Best practices for handling consent revocation in Care Everywhere?

Explanation:
Coordinated consent revocation across all connected systems is essential in Care Everywhere. When a patient withdraws consent, the revocation should propagate to every linked data source and recipient, enforce the updated access restrictions according to policy, notify all data recipients so they stop sharing or using the data, and run an audit to confirm the revocation was applied everywhere. This creates a consistent, enforceable privacy posture and helps ensure that patient preferences are respected across the ecosystem, while maintaining traceability for compliance. Removing data outright from every system without notice bypasses governance and can conflict with legal requirements and care needs, undermining trust and data integrity. Limiting revocation to the primary system leaves other connected systems with unchanged access, creating gaps. Ignoring revocation until the patient requests a review delays action and weakens timely protection of patient information. In practice, this means an automated, policy-driven revocation workflow that triggers across partners, blocks or revokes access at all points, sends notifications to affected parties, and logs the outcomes for verification.

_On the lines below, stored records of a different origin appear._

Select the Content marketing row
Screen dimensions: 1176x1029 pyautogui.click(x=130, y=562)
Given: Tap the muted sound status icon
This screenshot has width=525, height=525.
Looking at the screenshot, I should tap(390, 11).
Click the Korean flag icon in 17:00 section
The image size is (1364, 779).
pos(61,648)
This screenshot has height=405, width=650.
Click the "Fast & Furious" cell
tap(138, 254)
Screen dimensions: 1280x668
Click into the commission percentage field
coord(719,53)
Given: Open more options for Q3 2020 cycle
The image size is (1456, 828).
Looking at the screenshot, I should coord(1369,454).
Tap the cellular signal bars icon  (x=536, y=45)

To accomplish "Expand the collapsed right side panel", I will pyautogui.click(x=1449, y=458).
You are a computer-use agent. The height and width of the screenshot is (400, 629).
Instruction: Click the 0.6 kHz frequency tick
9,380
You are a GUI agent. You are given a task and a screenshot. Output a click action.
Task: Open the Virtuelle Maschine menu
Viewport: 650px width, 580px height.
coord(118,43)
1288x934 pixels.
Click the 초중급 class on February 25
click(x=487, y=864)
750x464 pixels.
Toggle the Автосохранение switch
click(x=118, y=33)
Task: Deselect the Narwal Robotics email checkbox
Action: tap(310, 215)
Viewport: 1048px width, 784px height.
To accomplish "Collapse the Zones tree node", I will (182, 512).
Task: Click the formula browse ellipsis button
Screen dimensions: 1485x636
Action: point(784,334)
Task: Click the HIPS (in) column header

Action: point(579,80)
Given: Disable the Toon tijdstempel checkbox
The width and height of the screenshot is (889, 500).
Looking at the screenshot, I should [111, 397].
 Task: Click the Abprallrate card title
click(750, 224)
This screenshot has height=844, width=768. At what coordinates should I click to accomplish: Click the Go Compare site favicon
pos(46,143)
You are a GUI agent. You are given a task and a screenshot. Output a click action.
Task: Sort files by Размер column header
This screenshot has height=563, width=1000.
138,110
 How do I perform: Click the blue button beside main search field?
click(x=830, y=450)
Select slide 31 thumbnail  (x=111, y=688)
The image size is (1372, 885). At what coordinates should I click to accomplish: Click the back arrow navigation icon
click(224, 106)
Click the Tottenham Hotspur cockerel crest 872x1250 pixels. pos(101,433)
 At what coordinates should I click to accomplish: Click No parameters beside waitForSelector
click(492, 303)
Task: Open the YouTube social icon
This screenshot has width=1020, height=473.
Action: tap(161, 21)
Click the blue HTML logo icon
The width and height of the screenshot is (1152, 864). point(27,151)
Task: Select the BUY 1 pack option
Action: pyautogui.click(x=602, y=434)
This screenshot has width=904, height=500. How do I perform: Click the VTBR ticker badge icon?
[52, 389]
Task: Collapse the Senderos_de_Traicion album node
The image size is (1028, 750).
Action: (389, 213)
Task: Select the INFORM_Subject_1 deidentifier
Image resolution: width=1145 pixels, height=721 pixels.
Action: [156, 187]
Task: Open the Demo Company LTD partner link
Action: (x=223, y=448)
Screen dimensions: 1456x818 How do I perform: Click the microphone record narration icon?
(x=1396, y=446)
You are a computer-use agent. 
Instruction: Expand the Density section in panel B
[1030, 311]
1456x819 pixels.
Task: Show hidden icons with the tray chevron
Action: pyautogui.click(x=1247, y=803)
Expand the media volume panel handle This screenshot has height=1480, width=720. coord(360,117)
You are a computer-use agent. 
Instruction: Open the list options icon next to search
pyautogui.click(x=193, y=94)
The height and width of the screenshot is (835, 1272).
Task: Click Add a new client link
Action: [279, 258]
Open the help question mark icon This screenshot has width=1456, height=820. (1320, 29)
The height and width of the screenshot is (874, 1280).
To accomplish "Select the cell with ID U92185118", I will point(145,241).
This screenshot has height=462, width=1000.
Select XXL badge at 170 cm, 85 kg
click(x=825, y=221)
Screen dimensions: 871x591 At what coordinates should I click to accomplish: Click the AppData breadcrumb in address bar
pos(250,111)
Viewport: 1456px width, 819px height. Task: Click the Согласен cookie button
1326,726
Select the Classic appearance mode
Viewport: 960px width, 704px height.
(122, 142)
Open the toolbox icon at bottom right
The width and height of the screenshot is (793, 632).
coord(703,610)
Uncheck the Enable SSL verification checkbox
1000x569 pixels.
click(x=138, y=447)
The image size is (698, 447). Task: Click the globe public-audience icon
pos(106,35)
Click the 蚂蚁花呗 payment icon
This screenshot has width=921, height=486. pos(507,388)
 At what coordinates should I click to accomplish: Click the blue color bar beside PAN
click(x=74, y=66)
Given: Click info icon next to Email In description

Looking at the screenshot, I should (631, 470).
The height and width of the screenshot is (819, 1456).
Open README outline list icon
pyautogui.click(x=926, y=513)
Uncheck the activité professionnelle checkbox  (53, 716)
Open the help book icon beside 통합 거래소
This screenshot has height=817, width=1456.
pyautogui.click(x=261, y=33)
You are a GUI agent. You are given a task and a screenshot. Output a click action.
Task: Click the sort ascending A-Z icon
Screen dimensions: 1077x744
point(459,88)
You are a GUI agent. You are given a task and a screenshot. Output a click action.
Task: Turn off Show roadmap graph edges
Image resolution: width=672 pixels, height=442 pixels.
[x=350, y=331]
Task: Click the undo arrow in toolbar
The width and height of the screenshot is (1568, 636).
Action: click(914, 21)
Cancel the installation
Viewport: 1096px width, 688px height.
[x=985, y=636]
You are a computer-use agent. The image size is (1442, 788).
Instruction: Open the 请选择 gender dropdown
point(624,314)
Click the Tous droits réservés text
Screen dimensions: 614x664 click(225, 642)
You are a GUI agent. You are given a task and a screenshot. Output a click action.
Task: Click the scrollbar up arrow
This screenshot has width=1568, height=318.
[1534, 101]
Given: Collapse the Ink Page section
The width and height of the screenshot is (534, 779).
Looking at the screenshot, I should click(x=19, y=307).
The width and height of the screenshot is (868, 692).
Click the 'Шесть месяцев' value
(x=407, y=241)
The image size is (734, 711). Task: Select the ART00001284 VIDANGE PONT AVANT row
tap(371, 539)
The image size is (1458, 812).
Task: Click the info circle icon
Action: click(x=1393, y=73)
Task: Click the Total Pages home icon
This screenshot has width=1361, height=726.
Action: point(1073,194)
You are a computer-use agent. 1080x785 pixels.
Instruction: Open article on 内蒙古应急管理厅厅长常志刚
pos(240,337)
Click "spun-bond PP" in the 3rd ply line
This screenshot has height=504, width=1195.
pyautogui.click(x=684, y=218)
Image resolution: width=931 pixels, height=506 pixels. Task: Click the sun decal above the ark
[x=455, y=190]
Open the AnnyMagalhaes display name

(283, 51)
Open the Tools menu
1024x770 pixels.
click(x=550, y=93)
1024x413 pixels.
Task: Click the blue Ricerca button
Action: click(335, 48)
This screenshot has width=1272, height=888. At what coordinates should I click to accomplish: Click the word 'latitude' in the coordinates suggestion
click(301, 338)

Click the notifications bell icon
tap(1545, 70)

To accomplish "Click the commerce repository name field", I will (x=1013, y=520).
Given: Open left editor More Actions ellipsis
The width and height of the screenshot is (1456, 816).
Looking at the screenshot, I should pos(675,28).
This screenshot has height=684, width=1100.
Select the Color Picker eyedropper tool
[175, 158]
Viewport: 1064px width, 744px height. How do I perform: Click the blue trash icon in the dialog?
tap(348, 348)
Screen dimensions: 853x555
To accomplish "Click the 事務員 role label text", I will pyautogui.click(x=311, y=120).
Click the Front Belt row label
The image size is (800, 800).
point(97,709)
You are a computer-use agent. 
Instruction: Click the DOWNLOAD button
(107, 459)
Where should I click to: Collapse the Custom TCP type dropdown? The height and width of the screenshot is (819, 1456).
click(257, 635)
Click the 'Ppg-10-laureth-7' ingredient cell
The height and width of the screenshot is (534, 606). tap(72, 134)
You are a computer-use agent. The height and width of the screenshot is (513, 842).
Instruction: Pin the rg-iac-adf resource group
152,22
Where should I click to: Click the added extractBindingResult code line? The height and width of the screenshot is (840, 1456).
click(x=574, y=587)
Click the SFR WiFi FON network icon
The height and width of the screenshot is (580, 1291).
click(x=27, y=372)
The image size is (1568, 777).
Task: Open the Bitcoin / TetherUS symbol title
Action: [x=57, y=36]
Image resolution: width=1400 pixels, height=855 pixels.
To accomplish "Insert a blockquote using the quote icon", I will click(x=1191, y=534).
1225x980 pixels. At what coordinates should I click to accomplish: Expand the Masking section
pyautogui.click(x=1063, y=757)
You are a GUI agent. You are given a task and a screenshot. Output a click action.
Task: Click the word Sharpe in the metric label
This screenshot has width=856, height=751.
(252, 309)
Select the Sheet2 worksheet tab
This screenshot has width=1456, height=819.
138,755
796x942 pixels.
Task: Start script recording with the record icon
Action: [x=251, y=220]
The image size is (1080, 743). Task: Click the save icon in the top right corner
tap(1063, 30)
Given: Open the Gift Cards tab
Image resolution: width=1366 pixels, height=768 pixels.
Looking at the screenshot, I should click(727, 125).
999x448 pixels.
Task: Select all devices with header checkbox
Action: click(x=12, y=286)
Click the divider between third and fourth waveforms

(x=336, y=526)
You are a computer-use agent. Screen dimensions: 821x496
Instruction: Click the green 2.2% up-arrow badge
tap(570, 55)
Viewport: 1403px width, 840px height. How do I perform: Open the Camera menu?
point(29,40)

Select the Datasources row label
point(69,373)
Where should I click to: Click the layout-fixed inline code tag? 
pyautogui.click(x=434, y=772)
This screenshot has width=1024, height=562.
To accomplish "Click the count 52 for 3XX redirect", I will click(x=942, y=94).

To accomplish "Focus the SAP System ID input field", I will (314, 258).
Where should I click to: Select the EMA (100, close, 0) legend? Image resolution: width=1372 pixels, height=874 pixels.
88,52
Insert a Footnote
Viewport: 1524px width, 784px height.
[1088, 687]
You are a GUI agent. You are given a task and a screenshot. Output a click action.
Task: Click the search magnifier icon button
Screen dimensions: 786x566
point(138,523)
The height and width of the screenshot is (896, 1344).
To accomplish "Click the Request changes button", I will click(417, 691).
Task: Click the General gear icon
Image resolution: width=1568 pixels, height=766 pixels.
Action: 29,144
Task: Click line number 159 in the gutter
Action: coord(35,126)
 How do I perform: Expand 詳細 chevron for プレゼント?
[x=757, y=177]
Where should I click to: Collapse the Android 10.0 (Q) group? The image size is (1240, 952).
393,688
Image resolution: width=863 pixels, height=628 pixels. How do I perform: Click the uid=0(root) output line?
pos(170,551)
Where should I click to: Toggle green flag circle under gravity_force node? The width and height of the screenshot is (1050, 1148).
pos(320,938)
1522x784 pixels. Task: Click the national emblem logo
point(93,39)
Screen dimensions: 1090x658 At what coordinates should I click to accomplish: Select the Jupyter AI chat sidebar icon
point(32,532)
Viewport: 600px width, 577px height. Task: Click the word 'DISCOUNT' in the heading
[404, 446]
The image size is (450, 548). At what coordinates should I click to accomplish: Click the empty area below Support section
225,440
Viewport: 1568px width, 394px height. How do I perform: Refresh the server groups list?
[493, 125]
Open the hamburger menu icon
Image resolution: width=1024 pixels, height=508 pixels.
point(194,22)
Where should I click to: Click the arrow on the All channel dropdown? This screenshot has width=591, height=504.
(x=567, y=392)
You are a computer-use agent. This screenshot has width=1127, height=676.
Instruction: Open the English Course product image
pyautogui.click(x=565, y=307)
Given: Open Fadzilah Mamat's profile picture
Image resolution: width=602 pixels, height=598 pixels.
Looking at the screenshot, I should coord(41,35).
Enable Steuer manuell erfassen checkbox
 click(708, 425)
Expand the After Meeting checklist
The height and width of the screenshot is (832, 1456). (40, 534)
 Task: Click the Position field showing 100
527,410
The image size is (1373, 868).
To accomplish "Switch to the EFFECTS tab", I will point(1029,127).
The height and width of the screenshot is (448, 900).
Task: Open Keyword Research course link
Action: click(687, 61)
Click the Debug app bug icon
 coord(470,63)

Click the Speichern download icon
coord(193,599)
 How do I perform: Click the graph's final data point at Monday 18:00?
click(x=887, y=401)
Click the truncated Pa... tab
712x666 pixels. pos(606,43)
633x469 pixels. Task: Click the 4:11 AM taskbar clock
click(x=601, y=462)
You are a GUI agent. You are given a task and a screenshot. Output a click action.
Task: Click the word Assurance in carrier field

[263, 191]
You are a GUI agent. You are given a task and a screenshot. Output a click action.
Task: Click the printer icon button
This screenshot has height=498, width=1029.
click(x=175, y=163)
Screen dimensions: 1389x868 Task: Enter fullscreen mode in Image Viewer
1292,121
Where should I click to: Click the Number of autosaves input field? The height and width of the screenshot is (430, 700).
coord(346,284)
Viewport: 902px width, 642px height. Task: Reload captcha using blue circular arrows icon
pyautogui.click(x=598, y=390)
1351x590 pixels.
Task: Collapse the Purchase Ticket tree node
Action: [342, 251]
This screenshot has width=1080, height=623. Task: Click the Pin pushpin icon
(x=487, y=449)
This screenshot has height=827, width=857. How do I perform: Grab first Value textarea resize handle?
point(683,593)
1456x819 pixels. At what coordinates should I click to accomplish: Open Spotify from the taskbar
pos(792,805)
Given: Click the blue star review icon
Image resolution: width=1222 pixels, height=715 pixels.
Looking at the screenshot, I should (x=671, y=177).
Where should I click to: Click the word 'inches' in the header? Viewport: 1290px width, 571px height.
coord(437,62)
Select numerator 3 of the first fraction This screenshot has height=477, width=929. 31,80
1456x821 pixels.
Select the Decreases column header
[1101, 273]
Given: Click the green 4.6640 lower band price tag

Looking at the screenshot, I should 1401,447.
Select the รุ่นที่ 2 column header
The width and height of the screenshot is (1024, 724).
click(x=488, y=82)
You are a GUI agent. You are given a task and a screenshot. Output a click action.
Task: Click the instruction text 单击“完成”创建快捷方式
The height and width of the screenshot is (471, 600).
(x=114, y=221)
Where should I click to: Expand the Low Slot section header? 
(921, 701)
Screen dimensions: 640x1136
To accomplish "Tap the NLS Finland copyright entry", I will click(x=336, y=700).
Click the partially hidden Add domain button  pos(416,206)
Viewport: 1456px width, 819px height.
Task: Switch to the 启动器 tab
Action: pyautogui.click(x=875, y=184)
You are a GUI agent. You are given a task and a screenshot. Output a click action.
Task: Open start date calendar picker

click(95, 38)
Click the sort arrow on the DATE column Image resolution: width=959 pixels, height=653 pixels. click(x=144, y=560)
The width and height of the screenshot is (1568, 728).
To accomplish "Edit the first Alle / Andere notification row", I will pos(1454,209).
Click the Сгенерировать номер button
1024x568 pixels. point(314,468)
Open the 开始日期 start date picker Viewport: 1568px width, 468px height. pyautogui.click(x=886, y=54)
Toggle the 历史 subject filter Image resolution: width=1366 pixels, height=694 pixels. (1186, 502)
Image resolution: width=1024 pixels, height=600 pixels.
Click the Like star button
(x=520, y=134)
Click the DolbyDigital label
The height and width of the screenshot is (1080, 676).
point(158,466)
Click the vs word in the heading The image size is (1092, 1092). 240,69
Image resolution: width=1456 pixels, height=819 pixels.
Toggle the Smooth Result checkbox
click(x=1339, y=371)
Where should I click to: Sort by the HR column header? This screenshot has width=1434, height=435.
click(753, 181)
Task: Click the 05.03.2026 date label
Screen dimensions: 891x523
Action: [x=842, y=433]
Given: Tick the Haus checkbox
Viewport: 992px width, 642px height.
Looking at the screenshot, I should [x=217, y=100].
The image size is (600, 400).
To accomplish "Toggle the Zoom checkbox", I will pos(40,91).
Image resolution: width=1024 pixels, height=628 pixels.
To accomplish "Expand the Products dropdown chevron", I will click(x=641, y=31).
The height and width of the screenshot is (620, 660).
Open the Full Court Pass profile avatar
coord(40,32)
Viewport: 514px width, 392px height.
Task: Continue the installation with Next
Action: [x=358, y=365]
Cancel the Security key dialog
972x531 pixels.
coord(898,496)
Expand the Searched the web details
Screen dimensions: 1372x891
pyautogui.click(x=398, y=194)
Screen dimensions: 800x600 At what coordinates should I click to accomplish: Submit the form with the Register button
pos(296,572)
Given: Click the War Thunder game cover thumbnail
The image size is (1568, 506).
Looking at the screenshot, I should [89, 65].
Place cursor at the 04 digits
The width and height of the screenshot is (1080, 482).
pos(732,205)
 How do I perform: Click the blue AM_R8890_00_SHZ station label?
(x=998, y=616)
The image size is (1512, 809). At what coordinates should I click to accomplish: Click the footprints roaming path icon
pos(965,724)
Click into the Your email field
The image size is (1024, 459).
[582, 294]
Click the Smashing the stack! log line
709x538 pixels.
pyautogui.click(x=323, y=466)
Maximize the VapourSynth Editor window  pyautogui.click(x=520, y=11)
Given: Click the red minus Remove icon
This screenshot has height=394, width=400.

Coordinated consent revocation across all connected systems is essential in Care Everywhere. When a patient withdraws consent, the revocation should propagate to every linked data source and recipient, enforce the updated access restrictions according to policy, notify all data recipients so they stop sharing or using the data, and run an audit to confirm the revocation was applied everywhere. This creates a consistent, enforceable privacy posture and helps ensure that patient preferences are respected across the ecosystem, while maintaining traceability for compliance.

Removing data outright from every system without notice bypasses governance and can conflict with legal requirements and care needs, undermining trust and data integrity. Limiting revocation to the primary system leaves other connected systems with unchanged access, creating gaps. Ignoring revocation until the patient requests a review delays action and weakens timely protection of patient information.

In practice, this means an automated, policy-driven revocation workflow that triggers across partners, blocks or revokes access at all points, sends notifications to affected parties, and logs the outcomes for verification.